* [Prompt]
Turn each line of the rows below into a string in a JSON list, one string per line, leaving out blank lines.

* [Records provided]
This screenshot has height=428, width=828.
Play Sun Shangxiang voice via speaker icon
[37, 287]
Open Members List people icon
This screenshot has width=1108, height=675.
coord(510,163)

* [Expected output]
[
  "This screenshot has height=428, width=828.",
  "Play Sun Shangxiang voice via speaker icon",
  "[37, 287]",
  "Open Members List people icon",
  "This screenshot has width=1108, height=675.",
  "coord(510,163)"
]